No doubt, Nigeria is a business destination of which your organisation profits from, how can Nigeria tap into the leisure industry to increase volume?
Anytime I hear the usual catch phrase that “tourism is a low hanging fruit in Nigeria economy”, I have been asking myself, where are the fruits hanging low? We are fond of rhetoric’s without facing the reality. What better prospect has this government brought to tourism that will escalate tourism development?
There is the need for the government to induce the development of attractions. What readily comes to mind is the appalling state of our national parks. Efforts should be made by governments to revive the comatose state of these parks. If done, same would even boost domestic tourism.
How would you rate general tourism activities in the country?
Nothing has changed. Same story same situation. The law has even dismembered administrative coordination.
Nigeria and Ghana have witnessed more international brands in the hospitality sector, how much of a help is this to the sector at large?
One of the peculiar features of hospitality industry is the presence of management companies with their different brand names. In view of their specialisation, they have developed over time, product manuals that enable seamless management and maintenance of hotel services and standard. Of course, most management company had given a good account of themselves in Nigeria.
More and more local properties are going alone instead of the usual franchise, how advantageous is this?
This must have been as a result of availability of local manpower that must have understudied the expatriates under the branding regime, as well as the need to regulate operational cost.
You have been in politics of the sector for years now, would you say you achieved your purpose or some purposes that motivated you joining initially?

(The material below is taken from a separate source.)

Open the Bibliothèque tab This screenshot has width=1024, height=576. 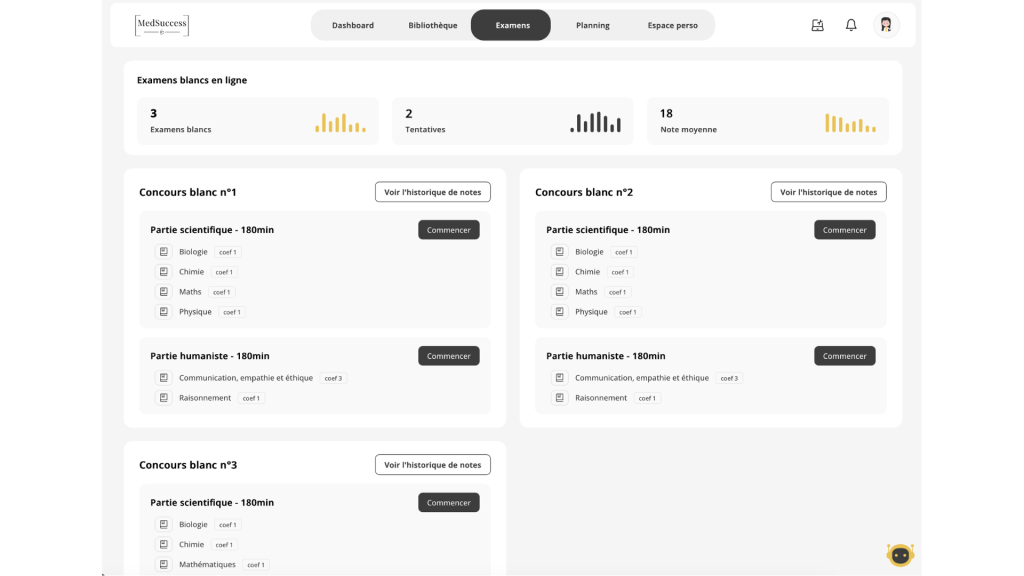point(432,25)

I can confidently say that I have started well, and I believe the gains I achieved politically justify the efforts deployed. Politics is not like supermarket where you pay and pick your items. Politics is about creation of legacy against present and future usage. For me, so far so good, I am grateful to God.
NIHOTOUR and NTDC bills were recently passed by the senate and left with the House of Representative, what is your opinion of the quality of the bills?
If the bills that I read as purportedly passed are the true version to be signed into law, then the sector would be plunged into a prolonged judicial fireworks. At the end of it all, the wound planned to be cured by these legislative intervention will metamorphosed into gangrene.
How would you rate Federation of Tourism Associations of Nigeria [FTAN]?
FTAN has come to stay. No doubt, it is one body that all the private sector in tourism now see as representing them. With adequate resources, more achievement will be recorded by the federation in due course.
The way forward for Nigerian Tourism is for government to make deliberative efforts to boost tourism development by inducing tourist attractions that could attract tourists and allied business.